'The Father of Naval Special Warfare' Almost Changed the History of the Vietnam War

Phil H. Bucklew, "the Father of Naval Special Warfare," earned two Navy crosses and served in three major conflicts. (U.S. Navy)

Phil H. Bucklew was a World War II veteran with a few good years left by the time the United States got involved in Vietnam. The frogman already had a storied military career, but America’s latest conflict showed there was still more for him to do.

Bucklew saw exactly how the North Vietnamese were infiltrating South Vietnam, because that’s exactly how he, a longtime irregular warrior, would have done it. The Navy disregarded his assessment, and it might have changed the war forever.

As a young man, Bucklew first joined the Naval Reserve in 1930 while playing football in what one day would become the NFL. But his life took a total turn for the military after the Japanese attack on Pearl Harbor brought the United States into World War II. As a new naval officer, he would learn not only to work in the burgeoning field of special warfare, but he also would shape its entire future.

The Navy Scouts and Raiders were one of the precursors to the Navy SEALs the U.S. employs around the world today. During World War II, the concept of special warfare was far from refined, but the job of these combat swimmers was simple enough on most occasions: scout the beach for its defenses and return with the information.

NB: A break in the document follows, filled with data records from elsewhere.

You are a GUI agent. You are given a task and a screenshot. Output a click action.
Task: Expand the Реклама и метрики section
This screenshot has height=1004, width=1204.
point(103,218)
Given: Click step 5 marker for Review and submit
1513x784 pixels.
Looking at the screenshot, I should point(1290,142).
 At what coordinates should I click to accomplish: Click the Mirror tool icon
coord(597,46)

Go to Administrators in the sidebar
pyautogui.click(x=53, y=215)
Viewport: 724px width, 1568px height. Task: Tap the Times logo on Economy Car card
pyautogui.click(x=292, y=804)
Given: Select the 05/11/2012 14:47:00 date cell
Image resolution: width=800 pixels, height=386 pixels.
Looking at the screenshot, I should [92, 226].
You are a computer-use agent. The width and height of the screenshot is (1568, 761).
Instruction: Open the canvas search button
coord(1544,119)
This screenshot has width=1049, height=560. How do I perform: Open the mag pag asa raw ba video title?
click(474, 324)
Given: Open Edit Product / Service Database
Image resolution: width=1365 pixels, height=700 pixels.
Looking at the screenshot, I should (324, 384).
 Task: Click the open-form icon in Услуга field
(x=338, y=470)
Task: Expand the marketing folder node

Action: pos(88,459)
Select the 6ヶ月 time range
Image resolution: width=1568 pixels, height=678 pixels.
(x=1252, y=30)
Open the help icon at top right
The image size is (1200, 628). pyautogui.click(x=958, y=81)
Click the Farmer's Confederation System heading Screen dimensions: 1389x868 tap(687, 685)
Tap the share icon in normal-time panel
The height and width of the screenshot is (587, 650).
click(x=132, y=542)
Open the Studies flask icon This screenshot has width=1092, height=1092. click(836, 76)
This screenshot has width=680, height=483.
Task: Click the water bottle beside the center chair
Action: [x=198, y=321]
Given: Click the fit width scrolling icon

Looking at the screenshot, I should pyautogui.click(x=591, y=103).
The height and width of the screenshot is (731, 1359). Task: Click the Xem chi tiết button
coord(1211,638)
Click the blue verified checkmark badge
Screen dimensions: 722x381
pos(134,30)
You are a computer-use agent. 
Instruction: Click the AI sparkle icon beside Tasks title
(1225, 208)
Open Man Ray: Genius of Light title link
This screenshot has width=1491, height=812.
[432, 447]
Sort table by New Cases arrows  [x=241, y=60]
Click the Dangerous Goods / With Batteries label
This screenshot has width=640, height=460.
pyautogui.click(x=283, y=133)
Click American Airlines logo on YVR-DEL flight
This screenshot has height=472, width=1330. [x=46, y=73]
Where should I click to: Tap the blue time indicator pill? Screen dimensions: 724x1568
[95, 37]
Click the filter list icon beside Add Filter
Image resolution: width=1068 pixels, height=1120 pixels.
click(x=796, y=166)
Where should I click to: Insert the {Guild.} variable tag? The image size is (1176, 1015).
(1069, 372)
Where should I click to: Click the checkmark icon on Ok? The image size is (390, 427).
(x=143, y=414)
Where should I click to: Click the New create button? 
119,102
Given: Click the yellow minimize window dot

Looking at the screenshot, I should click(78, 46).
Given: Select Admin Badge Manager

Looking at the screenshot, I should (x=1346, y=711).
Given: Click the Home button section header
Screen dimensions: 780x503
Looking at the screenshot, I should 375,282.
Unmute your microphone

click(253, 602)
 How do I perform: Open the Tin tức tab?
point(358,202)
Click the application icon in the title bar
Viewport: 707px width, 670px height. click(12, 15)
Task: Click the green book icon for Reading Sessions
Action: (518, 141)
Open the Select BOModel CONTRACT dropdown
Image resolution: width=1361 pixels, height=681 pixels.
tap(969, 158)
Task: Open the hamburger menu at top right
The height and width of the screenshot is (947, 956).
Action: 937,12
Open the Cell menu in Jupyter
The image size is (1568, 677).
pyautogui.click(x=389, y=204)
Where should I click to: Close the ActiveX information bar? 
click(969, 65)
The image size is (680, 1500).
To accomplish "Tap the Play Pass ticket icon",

That was the kind of work Bucklew and other frogmen did before planned amphibious landings throughout the war. Bucklew served with the Scouts and Raiders during Operation Torch, the American invasion of North Africa, as well as at Sicily, Salerno and Normandy.

Bucklew actually landed on Omaha Beach many times before the actual D-Day invasions, taking samples of sand, getting information on the metal obstacles and booby traps that awaited Allied tanks so they could clear the way for landing craft.

When D-Day came, Bucklew led a series of landing craft carrying tanks onto the beaches at Normandy. Having been briefed on the overall invasion plans, he was not allowed to land himself, for fear of being captured.

After his tanks were on the beach, he helped save drowning infantrymen trying to wade ashore, using his boat and rendering similar assistance all along the beaches. A trip to China to gather information and train the Chinese Nationalists there rounded out Bucklew’s World War II missions, but not his military career.

By the early 1960s, Vietnam was becoming the next Cold War flashpoint, and Bucklew’s skills were sorely needed. The Viet Cong, communist guerrillas operating openly in South Vietnam, were moving men and supplies south around the Vietnamese demilitarized zone just by moving them through Cambodia in local fishing boats along the Mekong River.

The U.S. Navy’s efforts to stem the flow of these supplies only caused the communists to increase the flow. It launched Market Time, a Navy, U.S. Coast Guard and South Vietnamese monitoring and interdiction operation that searched coastal vessels and captured tons of materials headed to communist units in South Vietnam. The U.S. Navy also launched Operation Game Warden, a similar operation used to patrol the Mekong River and its delta.

Bucklew argued that these patrol operations were not sufficient, and more concrete, thorough steps were necessary to control communist supply routes. He argued for things such as checkpoints, barricades and curfews to control traffic. The Navy disregarded his recommendations.

A member of US Navy SEAL team uses caution as he watches for any movement in the thick wooded area along a stream in October 1968. (National Archives & Records Administration)

The seaborne infiltrations by communist forces went on for years. Despite the U.S. Navy’s patrols successfully intercepting communist supply runs for eight years, the North still stockpiled what it needed to launch the 1968 Tet Offensive. The surprise attack turned American public opinion against the war for the first time.

Had the United States prevented the Tet Offensive by choking its shallow water supply points, the entire history of the war might have been different from 1968 onward.

But Bucklew was long gone before 1968, having been reassigned to the Pentagon before retiring from the military altogether in 1969. He is remembered as the “Father of Naval Special Warfare,” and the Coronado, California Naval Special Warfare Center is named for him, so Phil Bucklew is the first name SEAL recruits learn when they head off to BUD/S or SWCC training.